Welcome to this free course in basic radiotelephony from Aviation English Asia.
Pronunciation of letters used flight operations is very important. To avoid confusion, the ICAO phonetic alphabet is used. This is sometimes known as the NATO phonetic alphabet. The 26 code words in the NATO phonetic alphabet are assigned to the 26 letters of the English alphabet in alphabetical order as follows: Alfa, Bravo, Charlie, Delta, Echo, Foxtrot, Golf, Hotel, India, Juliett, Kilo, Lima, Mike, November, Oscar, Papa, Quebec, Romeo, Sierra, Tango, Uniform, Victor, Whiskey, X-ray, Yankee, Zulu.
Read and memorise all of the ICAO phonetic alphabet. The stressed syllable is in bold.
You will find it helpful to say the phonic (pronunciation) aloud. After you have learned them all in sequence, try saying them backwards.
When you are confident using the ICAO phonetic alphabet, start the next lesson, which is about the pronunciation of numbers in aviation.
Pronunciation of numbers used flight operations is very important. To avoid confusion, the ICAO phonetic numbers are used. Numbers are particularly important for flight levels, headings, speeds, fuel quantities and weather information.
NOTE: Sometimes Flight Levels are used to express altitudes, e.g. 33,000 is Flight Level 330. Due to international differences some countries use different Flight Level Notation. For example in the US Flight Levels start at 18,000 feet.

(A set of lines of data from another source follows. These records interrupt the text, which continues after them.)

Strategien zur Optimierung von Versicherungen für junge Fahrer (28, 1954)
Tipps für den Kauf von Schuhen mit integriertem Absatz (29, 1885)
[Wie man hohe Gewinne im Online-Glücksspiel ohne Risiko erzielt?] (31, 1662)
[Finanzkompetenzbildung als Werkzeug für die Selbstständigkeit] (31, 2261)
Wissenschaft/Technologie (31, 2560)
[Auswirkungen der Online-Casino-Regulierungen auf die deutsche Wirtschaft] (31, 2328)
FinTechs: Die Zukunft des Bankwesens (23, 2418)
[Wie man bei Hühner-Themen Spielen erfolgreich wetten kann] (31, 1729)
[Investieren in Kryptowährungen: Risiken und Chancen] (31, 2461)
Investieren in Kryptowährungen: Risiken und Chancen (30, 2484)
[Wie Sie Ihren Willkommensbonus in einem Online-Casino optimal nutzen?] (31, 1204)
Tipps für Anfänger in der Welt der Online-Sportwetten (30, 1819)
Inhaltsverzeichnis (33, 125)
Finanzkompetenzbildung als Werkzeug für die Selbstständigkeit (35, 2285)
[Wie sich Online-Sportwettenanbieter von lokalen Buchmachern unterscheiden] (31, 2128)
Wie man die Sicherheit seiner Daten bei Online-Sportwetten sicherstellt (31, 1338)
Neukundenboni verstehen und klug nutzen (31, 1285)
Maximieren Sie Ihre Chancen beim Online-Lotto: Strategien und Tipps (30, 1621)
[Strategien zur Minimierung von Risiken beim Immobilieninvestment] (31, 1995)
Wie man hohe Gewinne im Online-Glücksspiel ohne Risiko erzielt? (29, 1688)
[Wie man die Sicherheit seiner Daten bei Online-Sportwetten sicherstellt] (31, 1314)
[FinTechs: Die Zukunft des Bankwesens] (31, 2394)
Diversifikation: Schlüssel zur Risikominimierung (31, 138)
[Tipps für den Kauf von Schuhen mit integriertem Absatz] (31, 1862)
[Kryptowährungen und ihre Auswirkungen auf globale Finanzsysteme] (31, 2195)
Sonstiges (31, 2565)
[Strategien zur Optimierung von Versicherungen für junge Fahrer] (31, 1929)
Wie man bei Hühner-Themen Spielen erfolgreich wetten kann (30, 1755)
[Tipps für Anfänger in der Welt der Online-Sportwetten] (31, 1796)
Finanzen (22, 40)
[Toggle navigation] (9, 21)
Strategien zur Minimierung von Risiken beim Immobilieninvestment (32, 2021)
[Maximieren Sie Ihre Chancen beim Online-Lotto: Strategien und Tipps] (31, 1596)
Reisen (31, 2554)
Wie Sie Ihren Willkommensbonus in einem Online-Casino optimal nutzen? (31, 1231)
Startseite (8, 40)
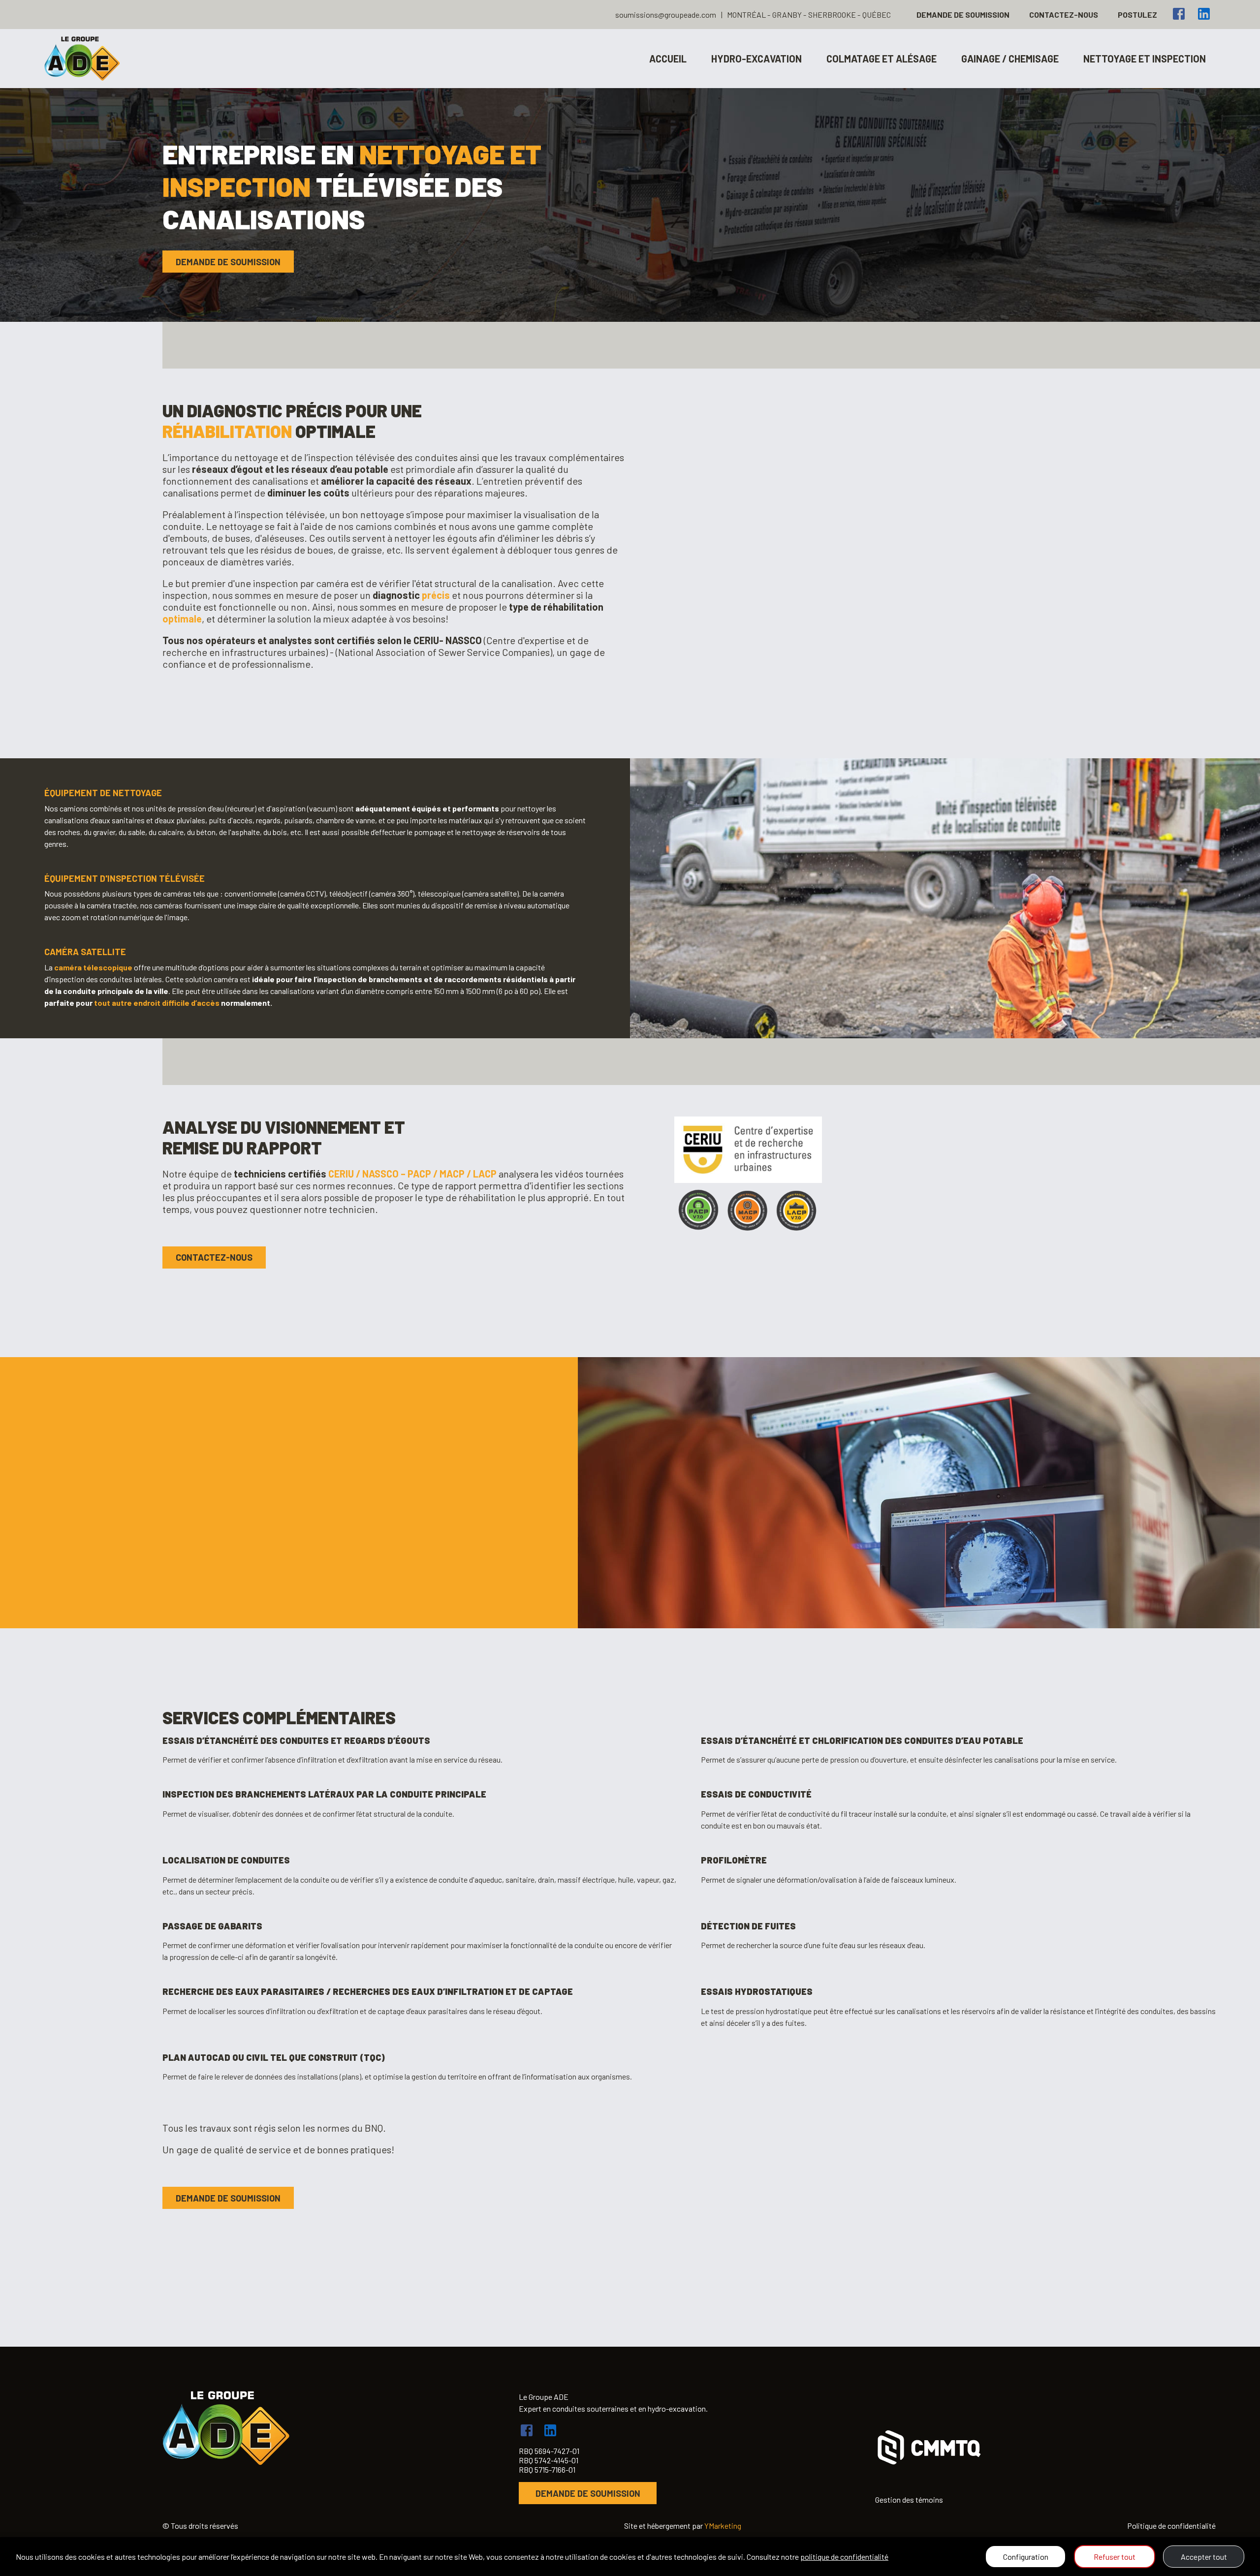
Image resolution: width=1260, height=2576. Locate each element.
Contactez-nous (1063, 14)
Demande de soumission (962, 14)
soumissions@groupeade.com (665, 14)
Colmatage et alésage (881, 58)
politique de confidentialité (844, 2556)
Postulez (1137, 14)
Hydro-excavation (756, 58)
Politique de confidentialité (1171, 2525)
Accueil (668, 58)
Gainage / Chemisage (1010, 58)
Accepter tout (1204, 2556)
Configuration (1025, 2556)
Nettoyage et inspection (1144, 58)
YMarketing (722, 2525)
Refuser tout (1114, 2556)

Read and memorise all of the ICAO phonetic numbers. To increase intelligibility it is good to say them slowly and clearly.
0 Zero Ze ro
1 One Wun
2 Two Too
3 Three Tree
4 Four Fow er
5 Five Fife
6 Six Six
7 Seven Sev en
8 Eight Ate
9 Nine Nin er
10 Ten Ten
Thousand Tau sand
When you are confident using the ICAO number system, start the next lesson, which is about listening to ATIS.
ATIS stands for Automatic Terminal Information System. A pilot must obtain ATIS information before an aircraft can start to taxi for take off, or land.
Usually the ATIS is prerecorded and loops until it is updated at the start of the next hour. Pilots usually listen to an available ATIS broadcast before contacting the local control unit in order to reduce the controllers workload and relieve frequency congestion.
The recording is updated in fixed intervals or when there is a significant change in the information, e.g. a change in the active runway. It is given a letter designation. The letter progresses down the alphabet with every update and starts at alpha after a break in service of 12 hours or more. When contacting the local control unit, a pilot will indicate he/she has "information <letter>", where <letter> is the ATIS identification letter of the ATIS transmission the pilot received. This allows ATC controller to verify whether the pilot has all the current information.
The information in an ATIS is in the following sequence.
Vancouver International information Foxtrot one three five five Zulu weather. Wind three zero zero at eight, visibility five. Five hundred few, one thousand two hundred scattered, ceiling three thousand overcast, temperature one five, dew-point eight. Altimeter two niner eight seven. IFR approach is ILS or visual, runway two six left and runway two six right. Simultaneous parallel ILS approaches in use. Departures, runway two six left. GPS approaches available. VFR aircraft say direction of flight. All aircraft read back all hold short instructions. Advise controller on initial contact that you have Foxtrot.